Par un mémoire en défense, enregistré le 5 décembre 2023, M. A..., représenté par Me Dalbin, conclut à la confirmation du jugement et à ce qu'une somme de 3 000 euros soit mise à la charge de la commune de Montauban au titre de l'article L. 761-1 du code de justice administrative.

Il fait valoir que :

- la commune ne justifie de la réalité d'aucun projet d'action ou d'opération d'aménagement ; la décision contestée ne se fonde pas sur un projet suffisamment précis et identifié ; c'est à bon droit que le tribunal a considéré qu'elle ne fait apparaître ni la nature, ni la réalité du projet pour lequel le droit de préemption est exercé ;

- la décision de préemption est dépourvue de base légale en l'absence de preuve de ce que la délibération instaurant le droit de préemption urbain a été régulièrement affichée, publiée et rendue exécutoire ;

- il n'est pas établi que le maire aurait été régulièrement habilité par le conseil municipal pour exercer le droit de préemption urbain au nom de la commune ;

- la décision de préemption est insuffisamment motivée, contrairement aux exigences de l'article L. 210-1 du code de l'urbanisme, dès lors qu'elle ne fait état d'aucun projet précis et identifié justifiant l'exercice du droit de préemption sur le bien mis en vente ;

- la consultation du service des domaines a été faite hors délai en méconnaissance des articles R. 213-21 et R. 213-6 du code de l'urbanisme ;

- le délai pour exercer le droit de préemption prévu par l'article L. 213-2 du code de l'urbanisme n'a pas été respecté ; la commune ne justifie pas que la décision de préemption a été transmise au préfet.

Par une ordonnance du 5 décembre 2023, la clôture de l'instruction a été fixée au 11 janvier 2024.

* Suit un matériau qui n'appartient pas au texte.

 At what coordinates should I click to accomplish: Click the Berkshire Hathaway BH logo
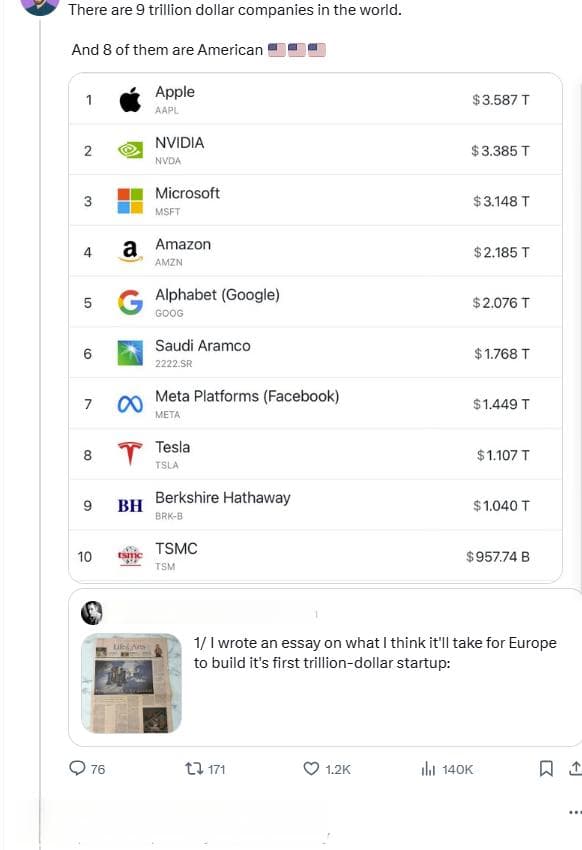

Vu les autres pièces du dossier.

Vu :

- le code général des collectivités territoriales ;

- le code de l'urbanisme ;

- le code de justice administrative.

Les parties ont été régulièrement averties du jour de l'audience.

Après avoir entendu au cours de l'audience :

- le rapport de M. Teulière, président assesseur,

- les conclusions de M. Diard, rapporteur public,

- et les observations de Me Marti, représentant la commune de Montauban.

Considérant ce qui suit :

1. Par une déclaration d'intention d'aliéner en date du 6 janvier 2021, Mme C..., en sa qualité de propriétaire, a fait connaître à la commune de Montauban son projet de cession de trois locaux d'activité correspondant aux lots 1, 2 et 3 d'un ensemble immobilier situé 13 rue Delcassé, parcelle cadastrée section ..., pour un prix de vente total de 170 000 euros. Par une décision du 6 avril 2021, le maire de Montauban a décidé d'exercer le droit de préemption urbain sur ce bien immobilier au prix proposé. La commune de Montauban relève appel du jugement du 23 février 2023 par lequel le tribunal administratif de Montpellier a annulé la décision de son maire en date du 6 avril 2021.

Sur le bien-fondé du jugement :

En ce qui concerne les moyens d'annulation retenus par les premiers juges :

2. Aux termes de l'article L. 210-1 du code de l'urbanisme, dans sa rédaction applicable au litige : " Les droits de préemption institués par le présent titre sont exercés en vue de la réalisation, dans l'intérêt général, des actions ou opérations répondant aux objets définis à l'article L. 300-1, à l'exception de ceux visant à sauvegarder ou à mettre en valeur les espaces naturels, à préserver la qualité de la ressource en eau, ou pour constituer des réserves foncières en vue de permettre la réalisation desdites actions ou opérations d'aménagement. / (...) Toute décision de préemption doit mentionner l'objet pour lequel ce droit est exercé. (...) ". Aux termes de l'article L. 300-1 du même code : " Les actions ou opérations d'aménagement ont pour objets de mettre en œuvre un projet urbain, une politique locale de l'habitat, d'organiser le maintien, l'extension ou l'accueil des activités économiques, de favoriser le développement des loisirs et du tourisme, de réaliser des équipements collectifs ou des locaux de recherche ou d'enseignement supérieur, de lutter contre l'insalubrité et l'habitat indigne ou dangereux, de permettre le renouvellement urbain, de sauvegarder ou de mettre en valeur le patrimoine bâti ou non bâti et les espaces naturels.(...) ".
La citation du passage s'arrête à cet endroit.